01 August, 2011

Rejoice and be terrified in equal measure at the excellent and awful health news of the day!
This article discusses a study in which fat was pumped directly into some lucky people's tummys.  Just as I think of it, have you noticed how a doctor may be telling you the most serious, life altering news you've ever heard, and yet can't resist saying 'tummy' instead of abdomen, or stomach, or intestine?  Keep an ear out for that.


Anyway, people who had fatty acids put directly into their stomachs were more resistant to 'efforts to induce sadness'.  The evidence is far from conclusive, but who cares?  Let's go and get some hot dogs and the recession is all forgotten about.
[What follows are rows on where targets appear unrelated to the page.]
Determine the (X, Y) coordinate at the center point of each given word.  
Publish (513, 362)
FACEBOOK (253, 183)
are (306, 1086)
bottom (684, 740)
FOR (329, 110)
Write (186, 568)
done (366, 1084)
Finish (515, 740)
Except don't because one thing sure to make someone go flying right off the 'sadness scale' is a diagnosis of cancer and hot dogs are apparently as big a cancer risk as cigarettes.  I know what you're thinking - "everything is supposed to give me cancer these days... What CAN I do?!".  Well as far as I know eating fruit and veg and going for a jog isn't carcinogenic.  Anyway, the research was conducted by some crackpot group of vegan doctors who are known to distort facts and figures so don't stress it if you were about to enjoy a dawg.


"May the dragon of life only roast your hot-dogs and never burn your buns.”